This time it was "Ride the Donkey," a novelty hit that is sweeping the French-speaking Acadiana region of Southwest Louisiana.

"It's the hottest song out right now in the Cajun/zydeco genre," says Todd Ortego, owner of the Music Machine store in Eunice, La., the unofficial Cajun prairie capital. He also co-hosts "The Swamp & Roll Show" on local radio station KBON.

"It was the best seller through the holiday season, being that it was cute so the little kids really liked it, too," Ortego says. "And it was a Cajun-type song that the grandparents bought for their grandkids ... it might be a door to exposing younger people to Cajun and zydeco music."

The title track to the latest Swallow Records album from Don Fontenot et Les Amis de la Louisiane, "Ride the Donkey" is the latest reworking of a Cajun standard going back at least as far as Nolan Cormier & the Louisiana Aces' 1971 Swallow hit "Hee Haw Breakdown." It was later adapted into "Zydeco Hee Haw" by Boozoo Chavis.

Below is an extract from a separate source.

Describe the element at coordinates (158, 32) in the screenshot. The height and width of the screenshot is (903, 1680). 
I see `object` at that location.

"It's a variation of the Mardi Gras jig that many bands have covered," Ortego notes. He says that Fontenot's version is distinguished by its story line. "A guy goes to the livestock auction barn and buys this cute little donkey, and his friends pick on him for it. But it has this little sexual double-entendre where he meets this lady and she wants a little ride on the donkey, so you can take that as you may -- but it's not that obvious for kids."

Unlike most of Fontenot's recordings, "Ride the Donkey" is in English, as are such previous Cajun novelty hits as Rockin' Sidney's much-covered (and similarly suggestive) 1985 zydeco smash "My Toot Toot" and Keith Frank's 1995 zydeco interpretation of "Movin' On Up," the theme to TV show "The Jeffersons."

THE SOILEAU CONNECTION

"It happens now and then," Ortego says of the occasional Acadiana novelty hit, "and it usually traces back to Floyd Soileau."

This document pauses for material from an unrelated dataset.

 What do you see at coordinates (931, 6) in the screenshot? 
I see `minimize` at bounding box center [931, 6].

Soileau is the venerable head of Ville Platte-based Flat Town Music Co., home of the legendary Swallow label (Soileau is pronounced "swallow"), zydeco label Maison de Soul (home of Rockin' Sidney and Frank) and Flat Town Music (BMI) -- publisher of "Hee Haw Breakdown."

"Previous CDs by Fontenot were all traditional Cajun, all in French," Ortego says. "Then they popped out with this novelty song, and Floyd in his wisdom made it the title cut of the album, even though it seemed out of character from what the band had done before. I was even kind of leery of his decision, but it paid off once again. I just got another 10 of them in today."

Chris Soileau, VP of his father's company, says that "Ride the Donkey" so far has garnered greater attention from radio than Horace Trahan's bootyful novelty hit of two years ago, "That Butt Thing," which Flat Town distributed. Seconding Ortego, he says, "It's getting more broader response from all age groups (because) parents don't have as much problem with the content."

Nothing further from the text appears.